Mesotheliomas induced by M-, N-, WL- and SD1-CNTs were histologically similar to those seen in our previous studies using M-CNT (Takagi et al., 2008a; Sakamoto et al., 2009) and also in the literature for animals exposed to MWCNTs (Nagai et al., 2011; Rittinghausen et al., 2014) or asbestos and other man-made mineral fibers (Adachi et al., 2001; Blobel et al., 1985; Davis, 1976). While mesothelin was expressed only in superficial, epithelially-shaped cells of the tumors as previously shown (Sakamoto et al., 2009), E-cadherin demonstrated the similar staining pattern. Assuming that E-cadherin is an epithelial marker, it is suggested that the epithelial property of mesothelial cell is lost from the relatively early stage of the mesothelioma development due to carcinogenic MWCNTs. In contrast, most of the mesothelioma cells in the present study, losing the epithelial shape, were positive for vimentin, a marker of mesenchymal cells. It is known that vimentin is strongly expressed in human sarcomatous type mesotheliomas (Fassina et al., 2012), and thus the histological and vimentin immunohistochemical appearance indicate that mesothelial cells possess mesenchymal nature, and that the presently observed mesotheliomas correspond to human sarcomatous-type mesotheliomas. These indications are supported by the fact that CDKN2A was diffusely expressed in the nuclei of the presently observed mesotheliomas. The CDKN2A/2B gene is one of the most major targets genetically altered in mesotheliomas (Hu et al., 2010), and the homozygous deletion of the CDKN2A/2B tumor suppression gene is detected in asbestos-induced mesotheliomas, especially sarcomatous type (Nagai et al., 2011). Taken together, the present CDKN/2A immunohistochemistry indicates that mesothelin- or E-cadherin-negative tumor cells are mesenthelioma cells, and that such an alteration in the presently observed mesothelioma cells may result from the progression of MWCNT-inducing carcinogenic process through the epithelial-mesenchymal transition.

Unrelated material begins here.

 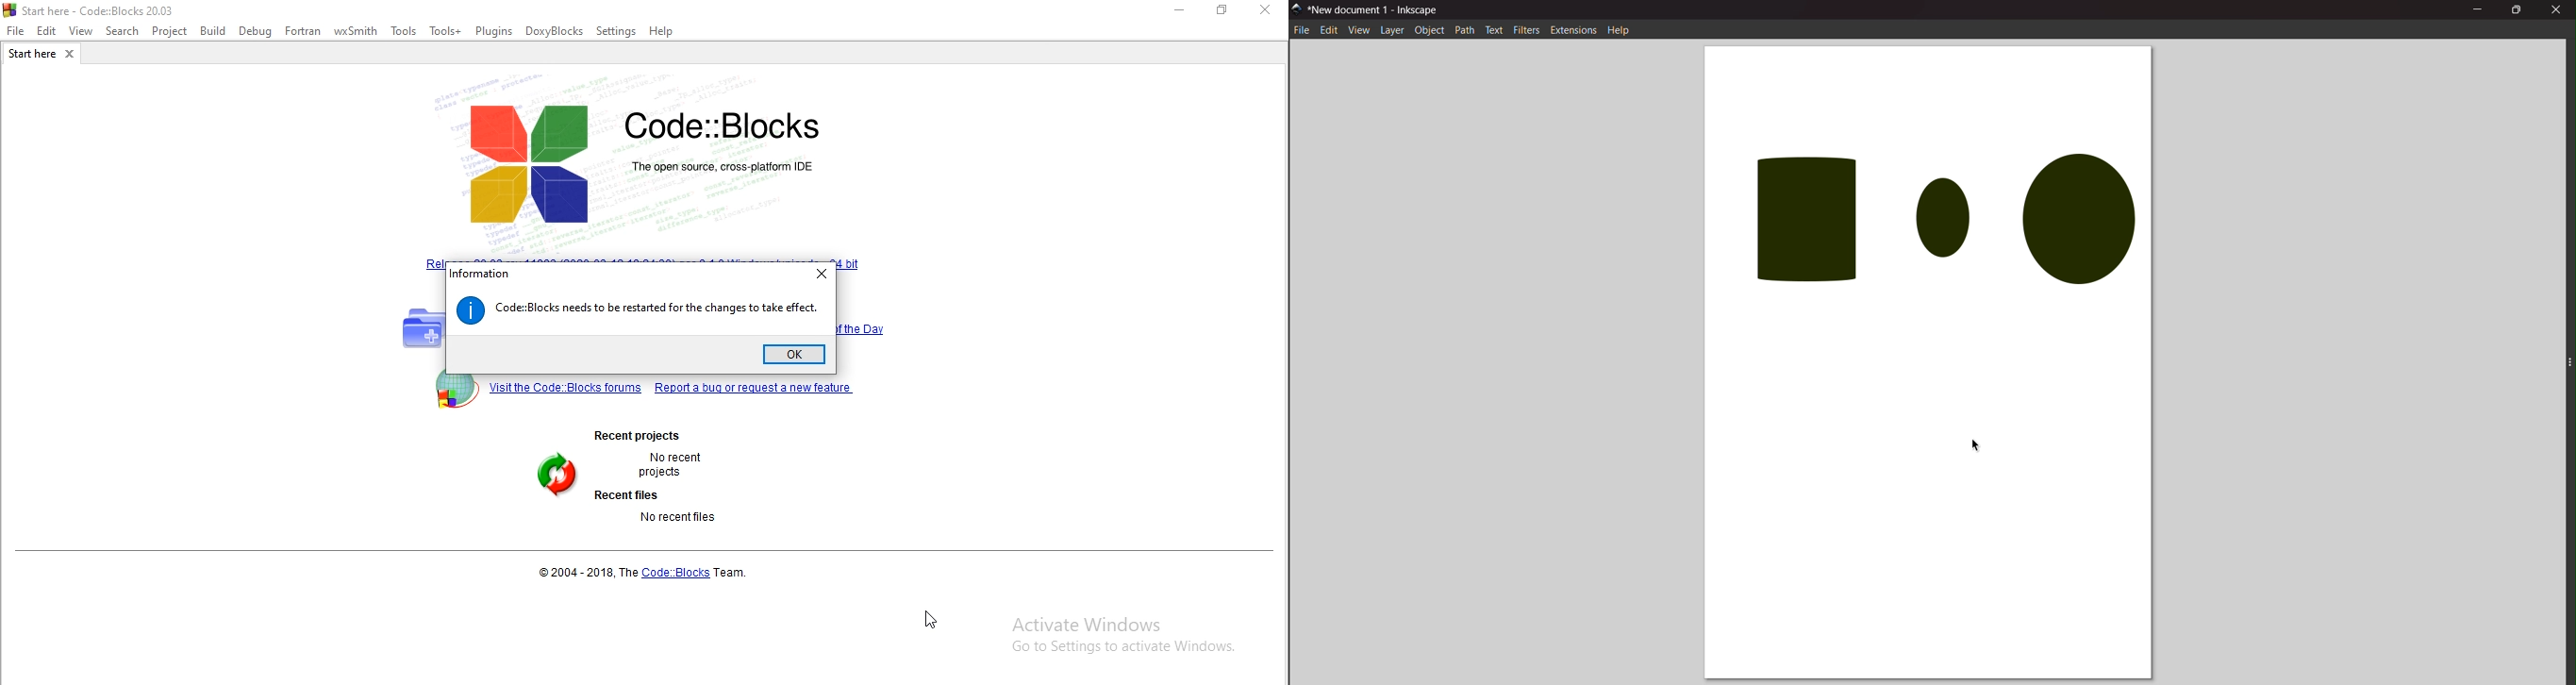 What do you see at coordinates (1465, 30) in the screenshot?
I see `path` at bounding box center [1465, 30].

In this study, carcinogenicities in rats were evaluated by using MWCNTs suspended in 2% CMC solution, and their fiber sizes were determined using MWCNTs suspended in ethanol. However, because the obtained data on the size distribution are similar to those obtained from aqueous suspension of MWCNTs containing Tween 80 (Takaya et al., 2010), it is suggested that the size distributions are not practically different regardless of the vehicle, if MWCNTs are sufficiently dispersed. For the determination of the metal contents of MWCNTs, the elution of metals from MWCNTs requires the strong acidic condition at a high temperature (Fenoglio et al., 2008; Patole et al., 2016), and metals are not eluted in the aqueous solution under the neutral pH. It is thus suggested that the metal contents of MWCNTs in 2% CMC solution (administering to rats) are dependent on the concentration of MWCNTs. In this context, it is reasonable to assess the relationship between the physicochemical characteristics of MWCNTs and the carcinogenicities, using the data obtained by the methods using in the present study.

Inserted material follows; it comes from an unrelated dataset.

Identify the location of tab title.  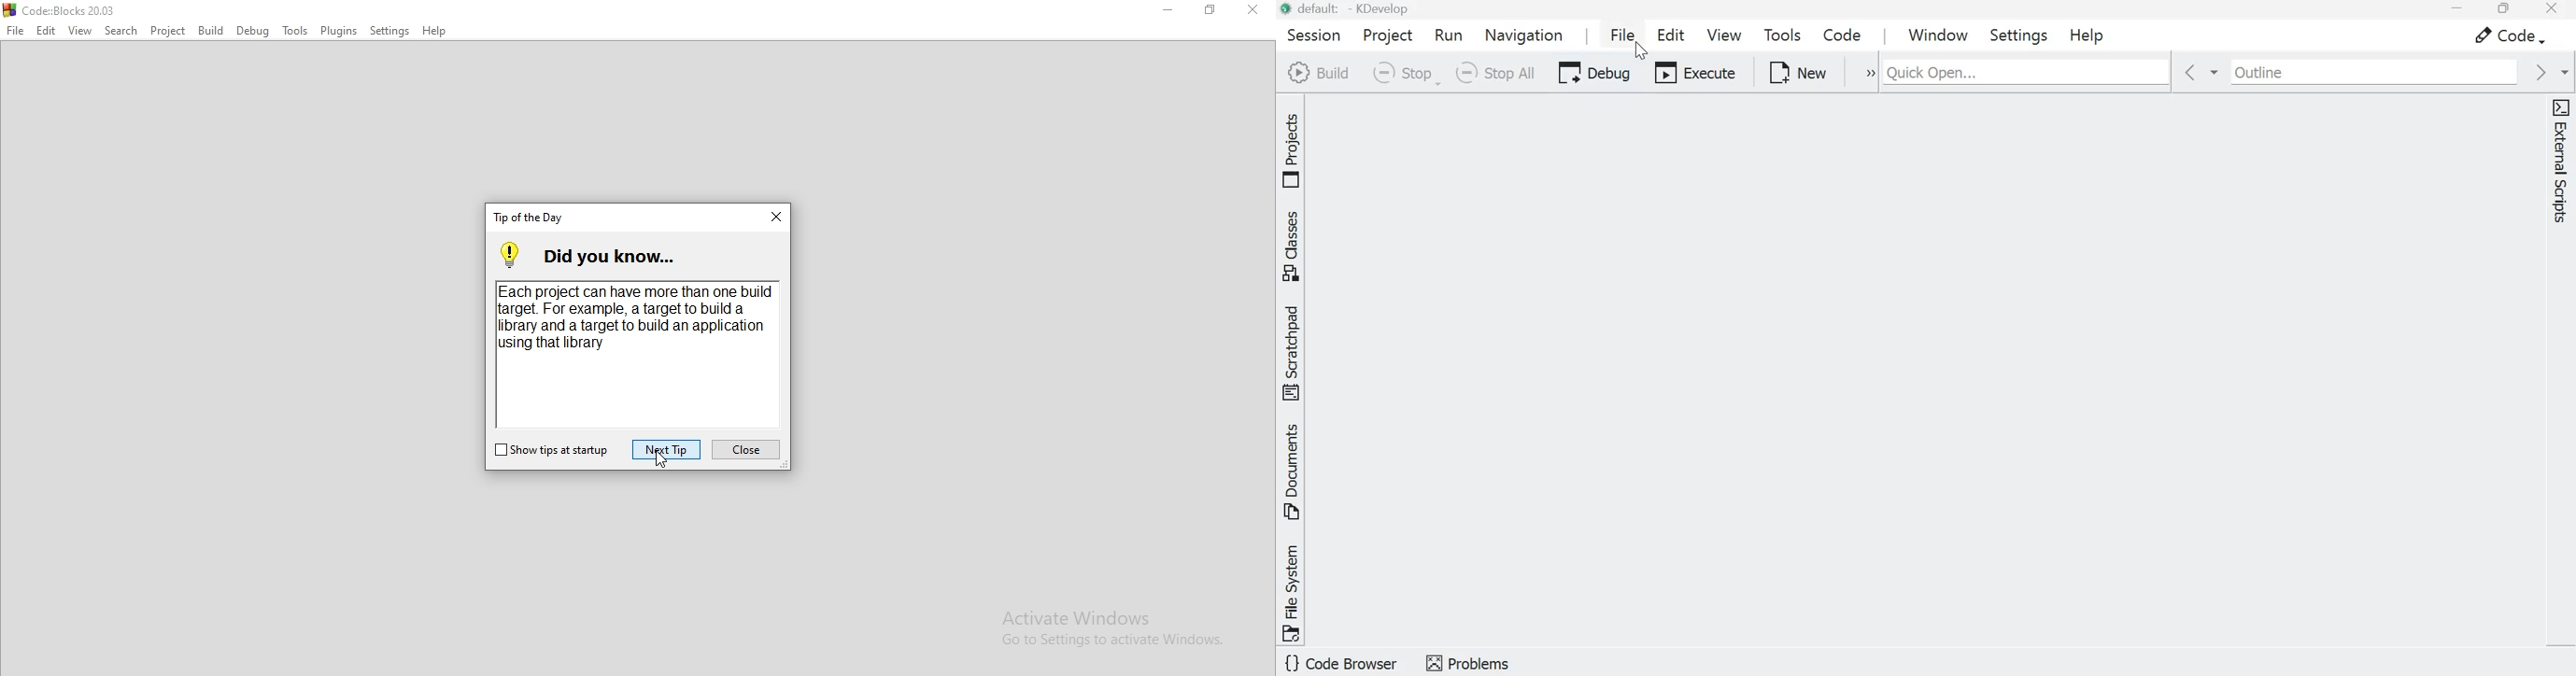
(531, 218).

In conclusion, the above results indicate that the physicochemical characteristics of MWCNT are critical for their carcinogenicity. The straight and acicular shape without frequent agglomerates, and the relatively long and thick size, but not the iron content, may be critical factors.
This work was supported a Grants-in-Aid for Scientific Research from the Ministry of Health, Labour and Welfare of Japan (H27-Kagaku-Shitei-004 and H30-Kagaku-Shitei-004). The authors would like to thank to Mr.Tomokazu Maeno and Nobutaka Fukuori for analysis of MWCNT fiber physicochemical characteristics.
The authors declare that there is no conflict of interest.